Gespeicherte Einträge:
········

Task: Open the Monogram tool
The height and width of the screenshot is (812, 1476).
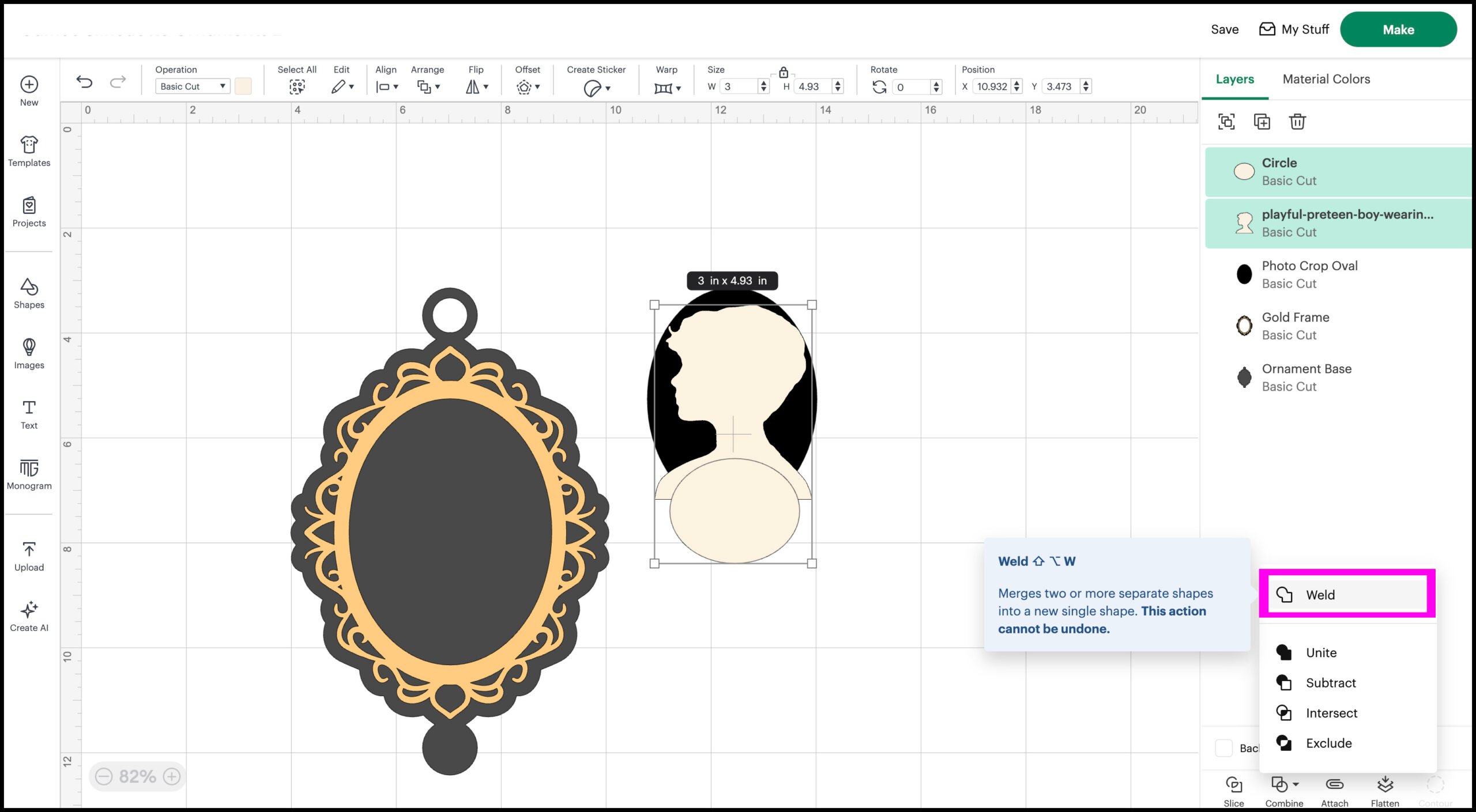Action: pyautogui.click(x=28, y=474)

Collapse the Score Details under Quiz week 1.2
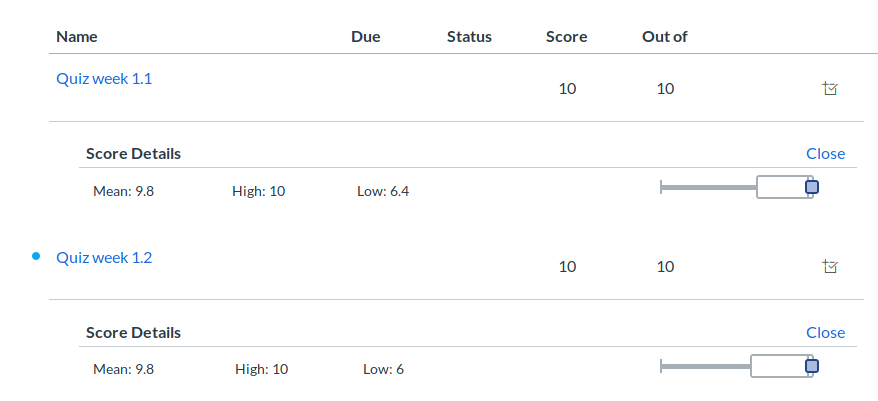pos(825,332)
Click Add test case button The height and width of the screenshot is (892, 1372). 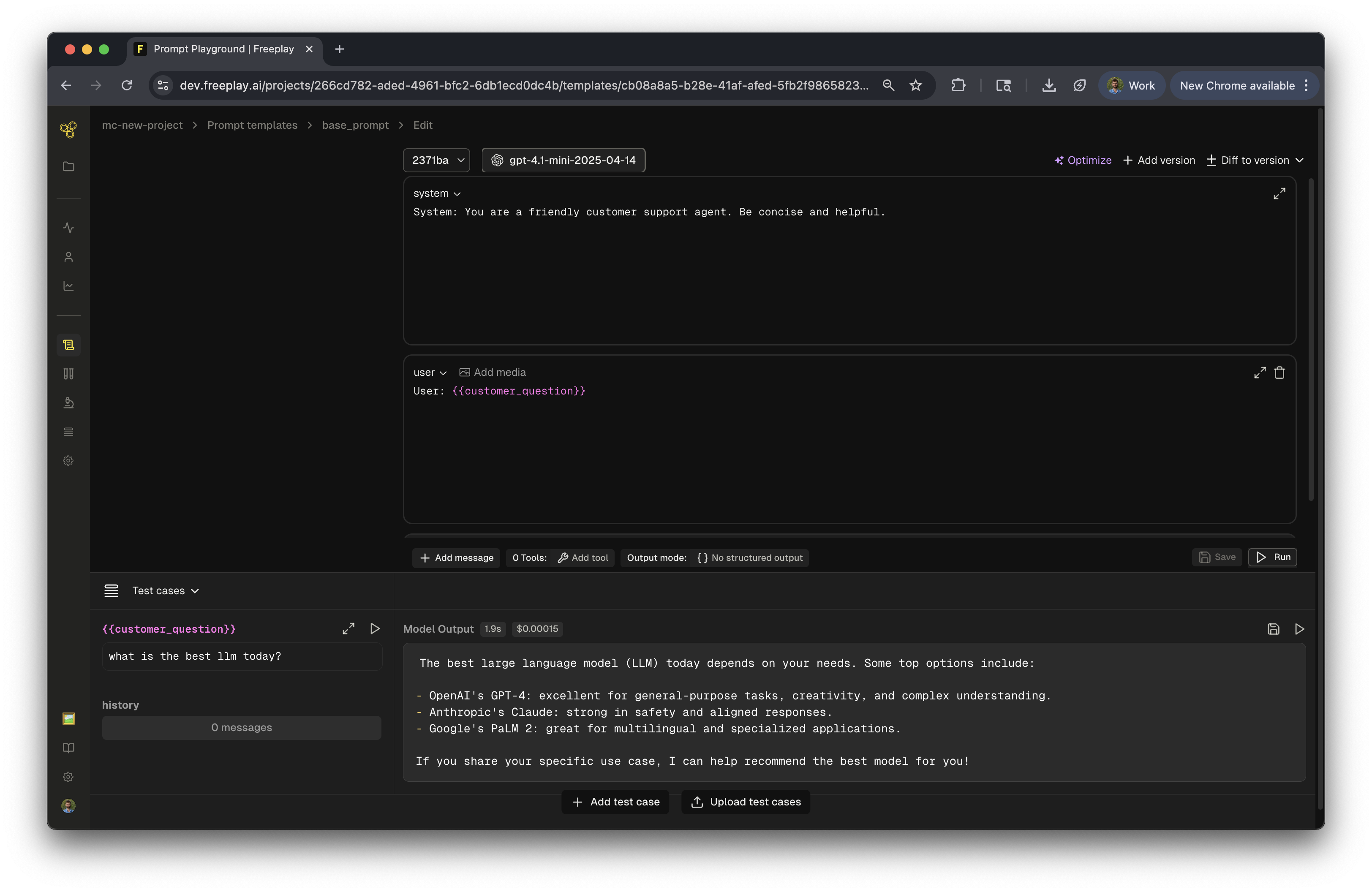(615, 802)
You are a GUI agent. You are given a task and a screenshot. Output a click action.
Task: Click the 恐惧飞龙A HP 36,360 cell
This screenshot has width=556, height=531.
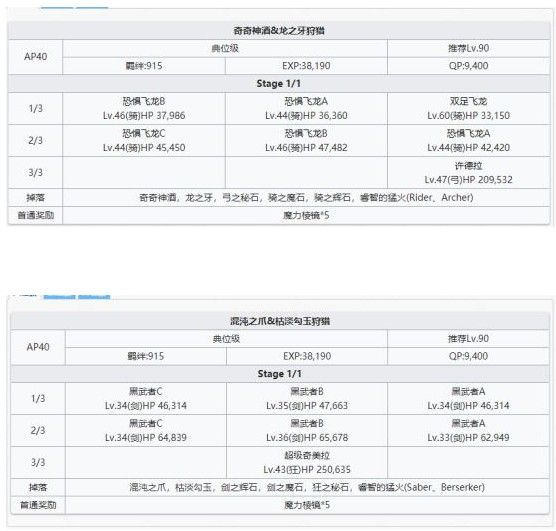tap(306, 109)
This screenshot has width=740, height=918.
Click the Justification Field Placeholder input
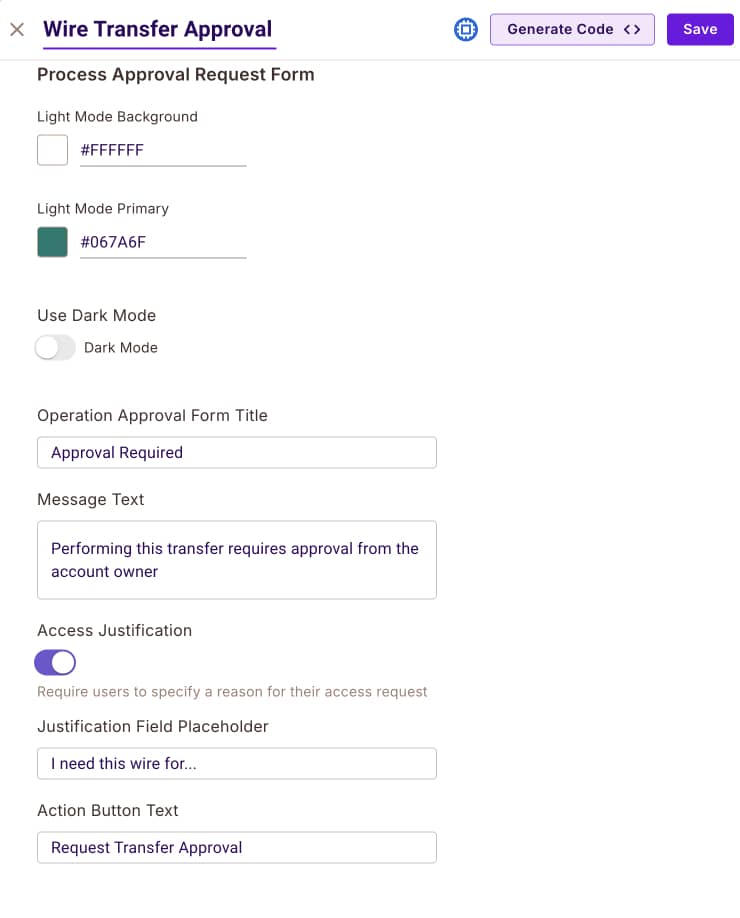(x=236, y=763)
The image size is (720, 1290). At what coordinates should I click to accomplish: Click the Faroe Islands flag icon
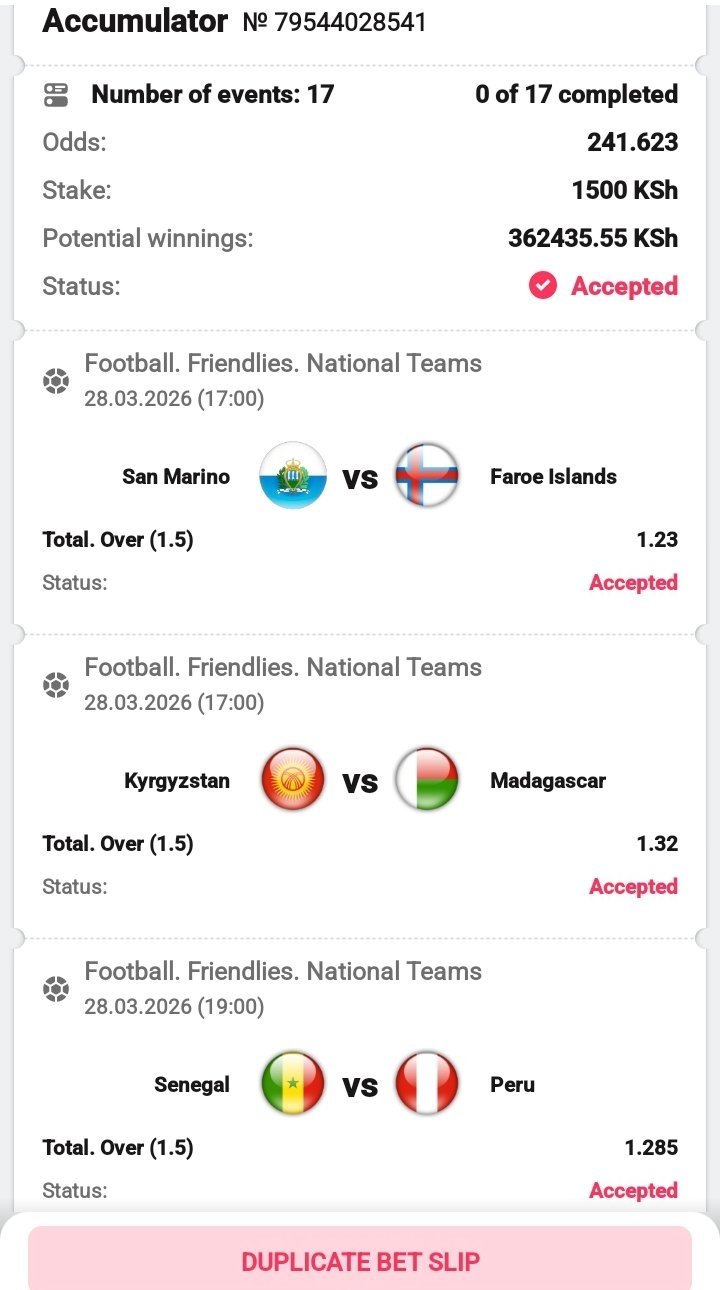pos(427,477)
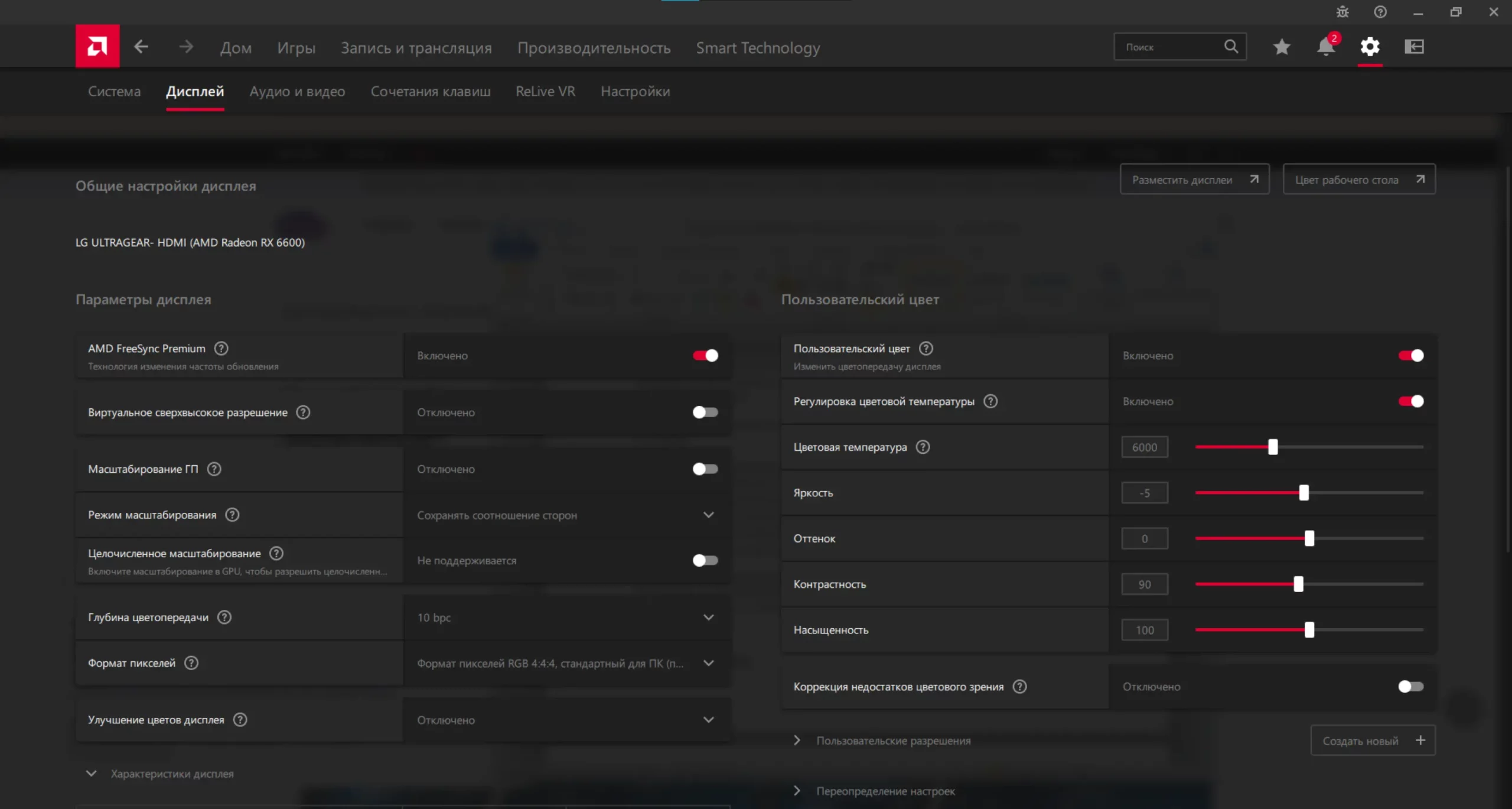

········

AUFGABE -> Ordne bitte die Zeilen der Auflistung ab der Zeile mit "The image size" bis einschließlich zum Ende der Auflistung als JSON-Liste von Strings an, einen String pro Zeile und ohne Leerzeilen. Lass die Bilder dabei weg.

LÖSUNG ->
[
  "The image size is (720, 1290). At what coordinates should I click to accomplish: Click the Faroe Islands flag icon",
  "pos(427,477)"
]